Download Answers to Mastering Concepts Questions

Mastering Concepts
29.1
1. How do the skeletal and muscular systems interact?
Muscles pull against the skeleton to move the body.
2. Describe similarities and differences among the three main types of skeletons.
The three main types of skeletons are the hydrostatic skeleton, exoskeleton, and
endoskeleton. All three skeletons have attached muscles that pull against them, but they
differ in several ways. The hydrostatic skeleton is flexible and consists of a constrained
fluid. The exoskeleton is external and often must be molted as the animal grows. The
endoskeleton consists of solid internal structures that grow along with the animal.
29.2
1. What are the components of the axial and appendicular skeletons?

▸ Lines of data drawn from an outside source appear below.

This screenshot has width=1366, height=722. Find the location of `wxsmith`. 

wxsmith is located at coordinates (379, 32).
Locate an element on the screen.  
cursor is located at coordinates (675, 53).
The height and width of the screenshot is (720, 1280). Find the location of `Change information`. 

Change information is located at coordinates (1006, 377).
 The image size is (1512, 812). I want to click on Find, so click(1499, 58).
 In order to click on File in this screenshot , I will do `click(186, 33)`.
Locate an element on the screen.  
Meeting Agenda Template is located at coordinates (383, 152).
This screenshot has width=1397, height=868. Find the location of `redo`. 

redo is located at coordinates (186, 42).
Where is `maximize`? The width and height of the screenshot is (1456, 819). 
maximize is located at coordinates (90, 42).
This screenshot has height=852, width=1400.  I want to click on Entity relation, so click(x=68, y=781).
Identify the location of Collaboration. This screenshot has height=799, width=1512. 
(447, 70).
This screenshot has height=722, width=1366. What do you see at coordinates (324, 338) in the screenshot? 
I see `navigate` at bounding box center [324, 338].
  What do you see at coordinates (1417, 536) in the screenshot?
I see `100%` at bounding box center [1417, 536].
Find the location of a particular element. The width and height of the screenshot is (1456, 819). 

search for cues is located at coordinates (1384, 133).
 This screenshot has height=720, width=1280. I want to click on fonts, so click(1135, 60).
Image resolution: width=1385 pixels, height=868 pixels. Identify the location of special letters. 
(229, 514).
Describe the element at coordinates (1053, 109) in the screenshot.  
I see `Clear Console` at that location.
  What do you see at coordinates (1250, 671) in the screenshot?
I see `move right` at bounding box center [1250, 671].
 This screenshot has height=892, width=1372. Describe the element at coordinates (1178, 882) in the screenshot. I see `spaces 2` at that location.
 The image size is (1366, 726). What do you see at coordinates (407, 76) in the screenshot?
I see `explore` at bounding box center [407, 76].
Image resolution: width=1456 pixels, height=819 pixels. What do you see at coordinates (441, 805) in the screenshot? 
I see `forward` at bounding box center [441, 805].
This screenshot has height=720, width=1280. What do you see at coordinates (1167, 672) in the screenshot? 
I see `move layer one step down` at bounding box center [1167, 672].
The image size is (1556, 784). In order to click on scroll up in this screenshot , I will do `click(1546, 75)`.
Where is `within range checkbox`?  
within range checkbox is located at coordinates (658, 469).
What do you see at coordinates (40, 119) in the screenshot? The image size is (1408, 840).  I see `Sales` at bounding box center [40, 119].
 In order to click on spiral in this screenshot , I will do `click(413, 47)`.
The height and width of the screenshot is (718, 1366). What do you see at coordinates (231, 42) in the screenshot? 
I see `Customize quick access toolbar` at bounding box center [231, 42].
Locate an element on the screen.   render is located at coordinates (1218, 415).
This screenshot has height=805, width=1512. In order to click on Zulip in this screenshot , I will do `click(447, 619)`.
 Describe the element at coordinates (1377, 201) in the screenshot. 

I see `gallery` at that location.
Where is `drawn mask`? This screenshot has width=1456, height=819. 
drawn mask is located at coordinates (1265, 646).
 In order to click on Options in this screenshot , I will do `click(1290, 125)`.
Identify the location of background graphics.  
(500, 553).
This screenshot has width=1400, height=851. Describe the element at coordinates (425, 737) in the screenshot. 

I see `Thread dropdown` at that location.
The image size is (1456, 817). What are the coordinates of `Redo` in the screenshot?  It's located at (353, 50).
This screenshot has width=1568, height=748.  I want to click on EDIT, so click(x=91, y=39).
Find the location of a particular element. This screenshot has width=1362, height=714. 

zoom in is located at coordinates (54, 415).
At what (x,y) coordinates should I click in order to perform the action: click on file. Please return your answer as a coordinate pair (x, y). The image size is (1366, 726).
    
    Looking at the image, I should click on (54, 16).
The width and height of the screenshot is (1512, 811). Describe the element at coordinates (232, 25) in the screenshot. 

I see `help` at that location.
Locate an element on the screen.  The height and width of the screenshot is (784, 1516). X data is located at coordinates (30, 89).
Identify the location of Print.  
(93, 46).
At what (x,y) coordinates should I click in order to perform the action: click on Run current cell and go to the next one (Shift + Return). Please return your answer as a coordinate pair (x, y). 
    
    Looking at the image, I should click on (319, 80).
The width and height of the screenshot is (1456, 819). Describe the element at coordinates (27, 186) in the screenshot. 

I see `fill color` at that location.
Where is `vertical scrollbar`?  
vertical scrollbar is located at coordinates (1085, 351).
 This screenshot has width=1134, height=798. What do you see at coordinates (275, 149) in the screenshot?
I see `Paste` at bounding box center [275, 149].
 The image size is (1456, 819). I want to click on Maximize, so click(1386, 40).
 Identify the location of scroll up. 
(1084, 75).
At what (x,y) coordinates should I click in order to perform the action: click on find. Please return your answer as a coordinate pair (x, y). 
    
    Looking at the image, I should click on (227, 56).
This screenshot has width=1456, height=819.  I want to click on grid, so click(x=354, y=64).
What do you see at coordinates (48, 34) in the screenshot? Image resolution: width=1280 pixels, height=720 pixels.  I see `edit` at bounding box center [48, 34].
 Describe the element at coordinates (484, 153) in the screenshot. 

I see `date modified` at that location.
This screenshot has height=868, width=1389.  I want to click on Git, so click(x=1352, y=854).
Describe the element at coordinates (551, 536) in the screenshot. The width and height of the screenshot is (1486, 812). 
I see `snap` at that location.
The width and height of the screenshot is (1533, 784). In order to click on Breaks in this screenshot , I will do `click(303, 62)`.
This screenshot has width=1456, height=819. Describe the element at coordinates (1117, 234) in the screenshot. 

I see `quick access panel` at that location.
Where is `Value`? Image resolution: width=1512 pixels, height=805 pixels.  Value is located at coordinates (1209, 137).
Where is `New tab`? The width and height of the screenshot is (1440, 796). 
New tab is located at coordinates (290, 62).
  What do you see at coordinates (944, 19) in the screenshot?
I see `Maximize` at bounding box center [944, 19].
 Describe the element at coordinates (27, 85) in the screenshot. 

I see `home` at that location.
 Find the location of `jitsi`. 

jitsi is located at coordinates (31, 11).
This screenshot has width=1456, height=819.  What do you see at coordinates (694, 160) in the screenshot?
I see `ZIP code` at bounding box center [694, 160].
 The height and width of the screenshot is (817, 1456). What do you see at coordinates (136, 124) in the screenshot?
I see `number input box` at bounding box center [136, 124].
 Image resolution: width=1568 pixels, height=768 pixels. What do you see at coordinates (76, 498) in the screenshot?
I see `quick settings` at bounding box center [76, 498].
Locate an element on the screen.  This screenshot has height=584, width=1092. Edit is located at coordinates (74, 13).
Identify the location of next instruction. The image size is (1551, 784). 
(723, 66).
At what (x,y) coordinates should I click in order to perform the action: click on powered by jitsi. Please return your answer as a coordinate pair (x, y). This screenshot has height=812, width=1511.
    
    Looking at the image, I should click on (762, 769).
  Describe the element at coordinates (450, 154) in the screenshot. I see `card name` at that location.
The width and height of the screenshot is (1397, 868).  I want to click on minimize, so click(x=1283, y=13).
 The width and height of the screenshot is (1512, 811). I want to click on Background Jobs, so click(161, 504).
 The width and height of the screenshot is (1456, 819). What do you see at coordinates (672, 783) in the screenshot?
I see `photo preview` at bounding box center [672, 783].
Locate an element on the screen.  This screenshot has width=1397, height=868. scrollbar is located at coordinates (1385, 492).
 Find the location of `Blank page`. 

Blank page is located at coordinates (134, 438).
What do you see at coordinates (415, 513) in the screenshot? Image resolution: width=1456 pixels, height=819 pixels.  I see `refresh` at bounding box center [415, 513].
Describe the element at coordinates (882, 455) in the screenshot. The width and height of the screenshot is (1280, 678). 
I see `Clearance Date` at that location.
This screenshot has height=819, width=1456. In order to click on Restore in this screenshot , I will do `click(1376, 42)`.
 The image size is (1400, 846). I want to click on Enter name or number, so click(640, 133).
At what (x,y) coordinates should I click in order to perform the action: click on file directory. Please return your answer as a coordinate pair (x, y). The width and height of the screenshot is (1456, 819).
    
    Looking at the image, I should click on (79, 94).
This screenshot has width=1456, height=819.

The axial skeleton, located in the longitudinal central axis of the body, consists of the
skull, vertebral column, and ribs. The appendicular skeleton consists of the appendages
(upper and lower limbs), and the bones that support them (pectoral girdle and pelvic
girdle).
2. What are the locations of the pectoral and pelvic girdles?
The pectoral girdle, which attaches to the arms, is in upper part of the body. The pelvic
girdle, which attaches to the legs, is in the lower part of the body.
29.3
1. Describe the organization and functions of bone tissue and cartilage.
Bone tissue and cartilage are connective tissues with cells embedded in a solid matrix. In
bone, the matrix is mineralized collagen. The collagen gives bones flexibility, elasticity,
and strength. A cross section of bone reveals concentric rings connected by canals
containing nerves and blood vessels. In cartilage, cells called chondrocytes are
embedded in a matrix of collagen, other protein fibers, and water. The protein fibers give
cartilage resilience, strength, and elasticity, and the water makes it a good shock
absorber. Cartilage has no blood supply, however, so it is slow to heal from injury.
2. What are the differences between spongy bone and compact bone?
Compact bone and spongy bone differ in density. Compact bone is dense and consists of
closely packed cylinders of bone tissue. Spongy bone is hard, but it has many large
spaces in a web of bony struts, which makes it lighter. Red marrow, a nursery for blood
cells and platelets, fills these spaces. Osteocytes in spongy bone acquire nutrients and
oxygen directly from the nearby bone marrow.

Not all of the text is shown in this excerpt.